Tomorrow she would be nineteen. For the first time her father wouldn’t be there to wake her with bacon and toast on a tray, and a card full of record tokens and money – he was so crap at choosing, but be loved her so much, and she said it didn’t matter, but he wouldn’t listen. There was no one to pull back the curtains, no one to ask her brightly how the world looked through slightly older eyes. If he’d been around he’d probably remind her that some of his family were coming over to see her that afternoon, but that then she’d be free to go out with her mates.

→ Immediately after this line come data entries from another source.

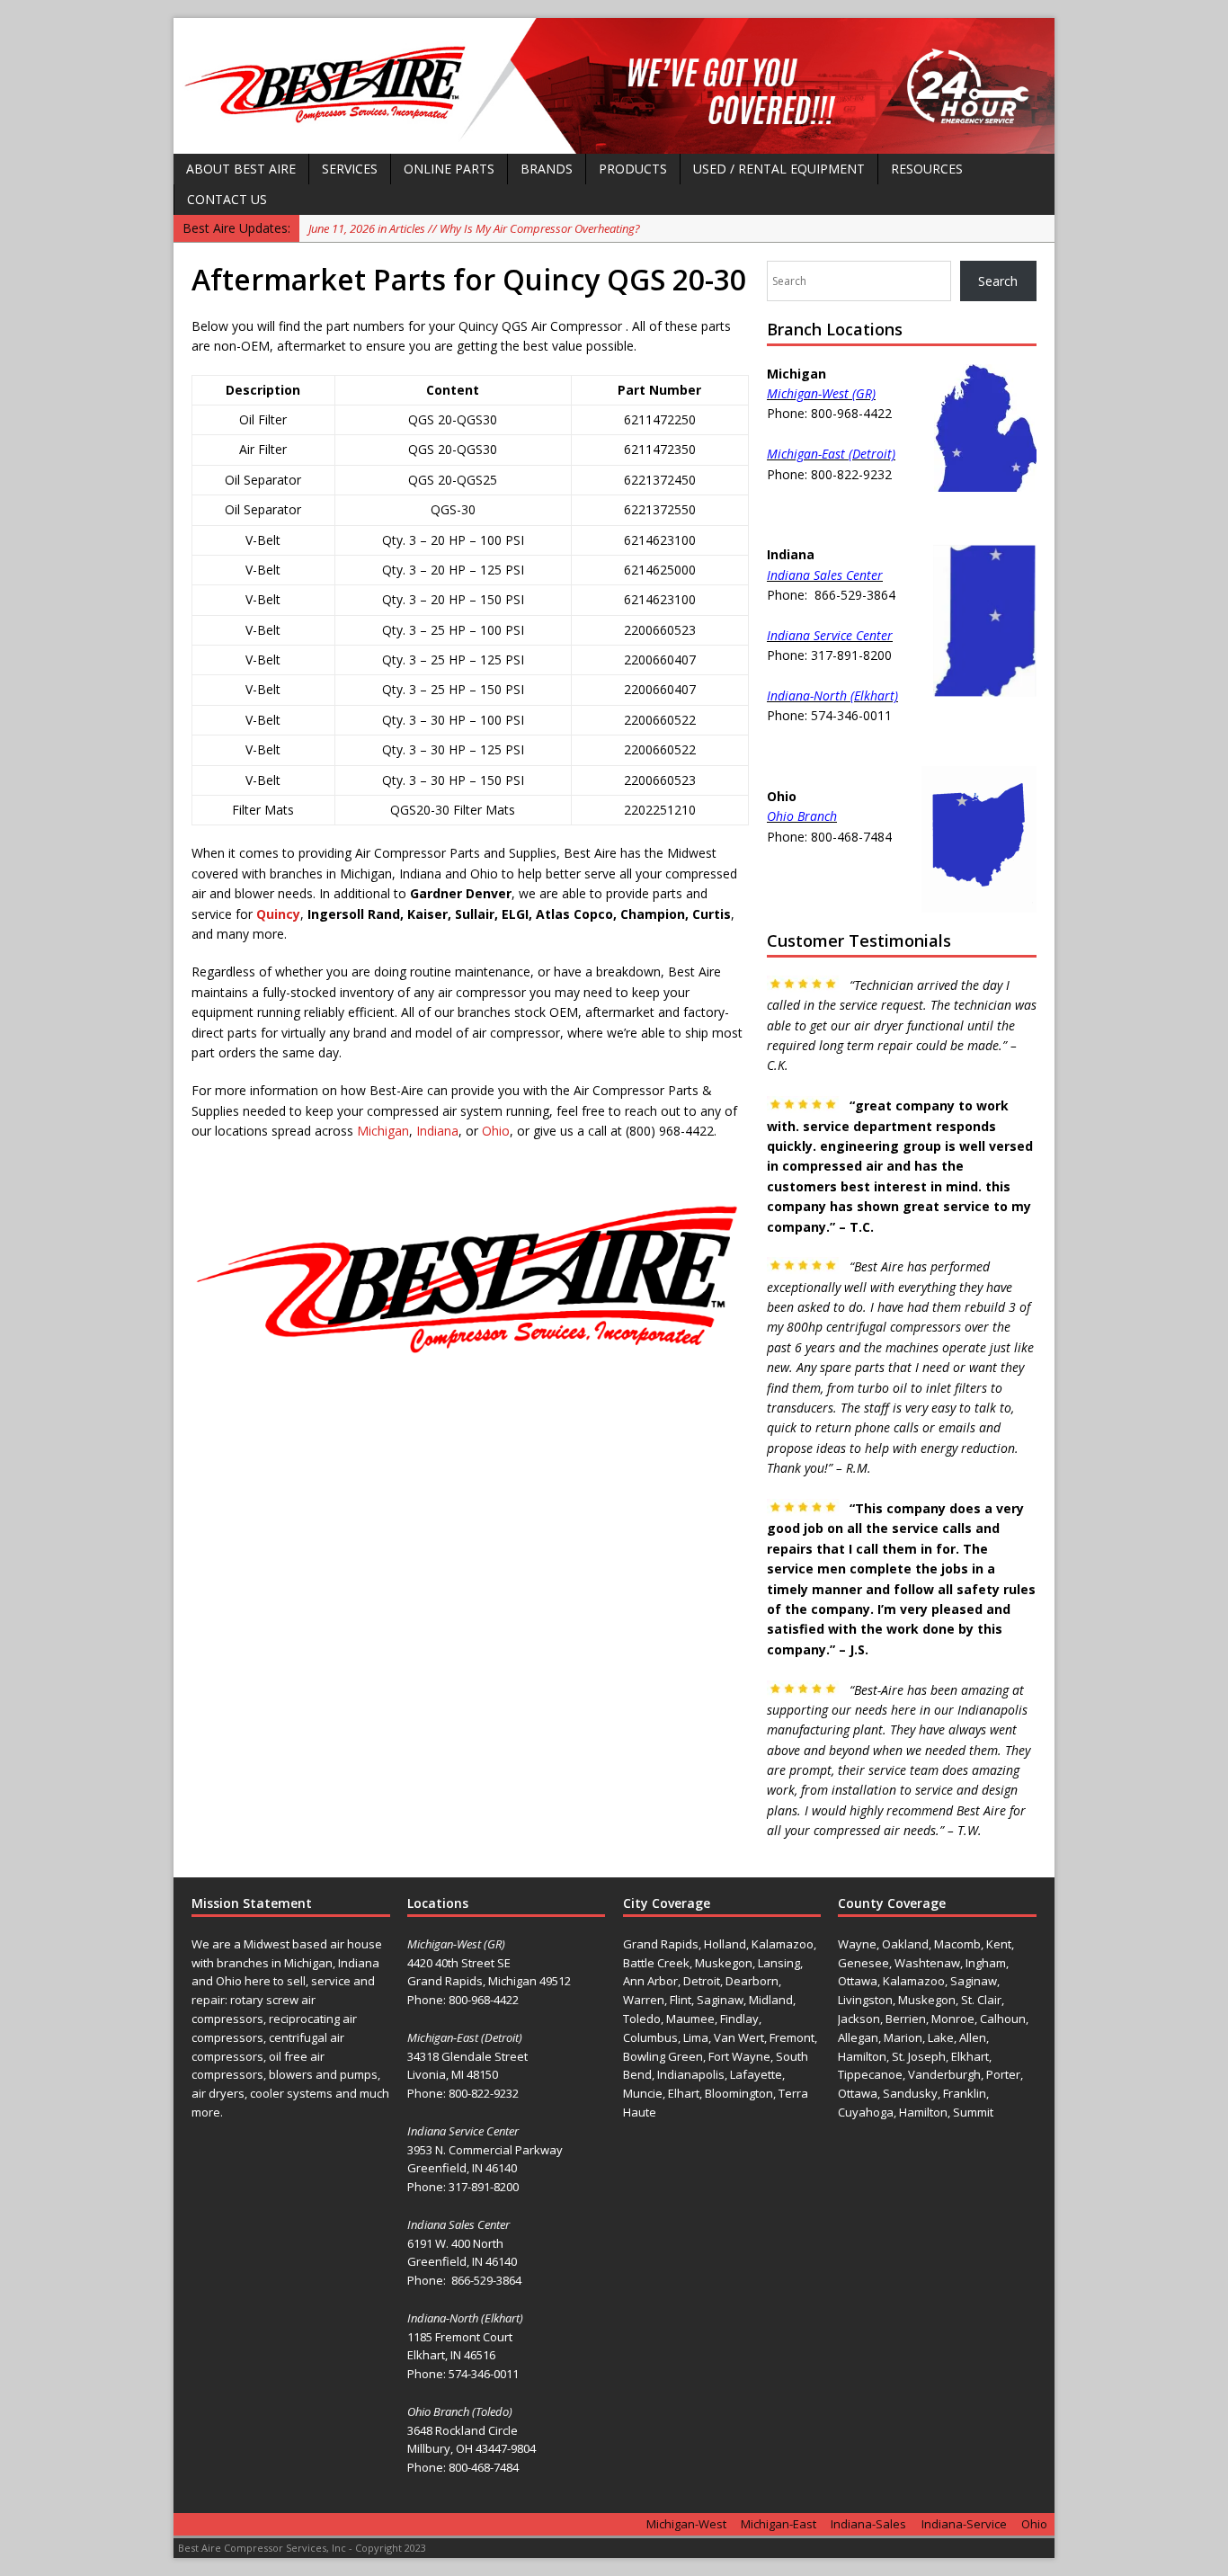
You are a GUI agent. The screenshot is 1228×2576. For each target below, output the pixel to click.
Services (350, 168)
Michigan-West (686, 2524)
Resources (927, 168)
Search (998, 281)
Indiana (437, 1130)
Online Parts (449, 168)
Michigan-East (778, 2524)
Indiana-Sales (868, 2524)
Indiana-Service (964, 2524)
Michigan (383, 1130)
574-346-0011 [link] (484, 2374)
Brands (547, 168)
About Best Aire (241, 168)
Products (633, 168)
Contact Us (227, 199)
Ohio (496, 1130)
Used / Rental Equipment (779, 168)
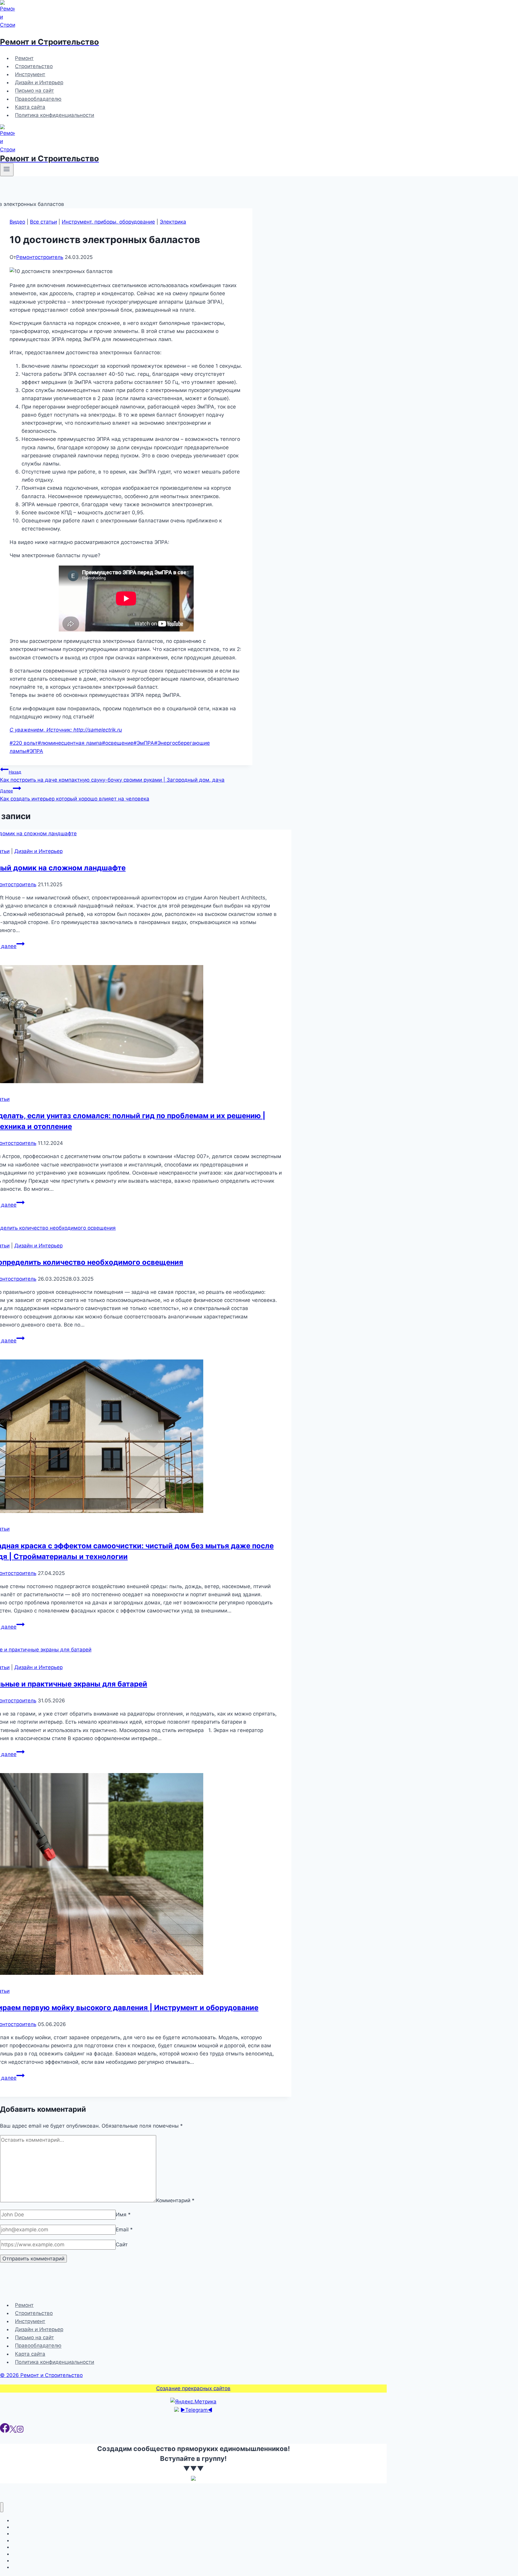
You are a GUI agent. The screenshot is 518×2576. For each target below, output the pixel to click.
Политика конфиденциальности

Maybe go for a meal up at that nice Italian and think about hitting the clubs. Caroline wondered if he’d have bought her another dress, like he had last year. It was still in her wardrobe, elegant and sleeveless.
‘Happy birthday,’ Caroline said, and slashed at her arm with the blade.
9
Two
Suicide Isn’t Painless
(In Fact It Hurts Like Hell)
It came out of the darkness towards her, as if she were flying – or being carried – over a landscape choked by fog. Through the grey mist the familiar building emerged in a rush as emaciated tree-hands endlessly deferred to its majesty. She stopped, aware now only of the great stone walls, the dark corridors – the place swamped every sense, dominated every emotion. The building, set square on the gently ascending lawns made steel-grey by filtered sunlight, was all.
Over decades the structure had absorbed and perpetuated an atmosphere of disease. Three storeys tall, it resembled a demented castle as described in a twisted fairy tale. Its corners rose as stunted towers, its frontage, of dark and unwieldy granite, formed a crenellated archway pierced by huge windows.
The cruciform main building was surrounded by a rectangle of shabby outbuildings and old stables. The piecemeal place seemed an extension of the dark soil that gave it birth, something that had evolved in secret away from human eyes. Ugly black walkways of cast iron linked the various wings; a bare frame of primitive scaffolding rested against the rear of the place. If it had once been temporary it now seemed locked into the bricks and mortar by thick ivy and calcification. Nothing moved in the courtyards or behind the barred windows; indeed, the only sign of life was the smoke that billowed from the east wing, where untidy metal pipes protruded from dirty brickwork.
Suddenly she was on the gravelled walkway that led up to the great house, surrounded on all sides by vast hedges and sombre angelic statues that stared down at motionless fountains of dust. She was running. Something was coming – through the fog, through the trees – something was coming for her.
Her feet pounded against the driveway, arms hitting out at the fists of twig and leaf that threatened to hold her back. Lungs burning, heart thudding, she ran towards the building. No longer a threat, no longer a tomb to the dead, it now became sanctuary.
She risked a glimpse behind – the creatures were coming, enormous and black, eyes roving from side to side like lamps. She could hear their paws 11
thudding through the grass, their snuffling breath as they surged effortlessly forward.
Just because you feel them, a distant, too-quiet voice in her mind tried to tell her, it doesn’t mean they’re there.
A coughing, rasping howl from one of the animals silenced the rational voice in her head. She fixed her eyes on the building, striving for speed, working arms and legs despite every tired protest of aching muscle and fatigued sinew. If anything the building slipped further and further away, almost sliding into the darkness at the back of the hill – as if the ground were a cloth map and the geography was changing beneath her. The door, a bright beacon in the velvet dark, receded still further, then blinked out of sight.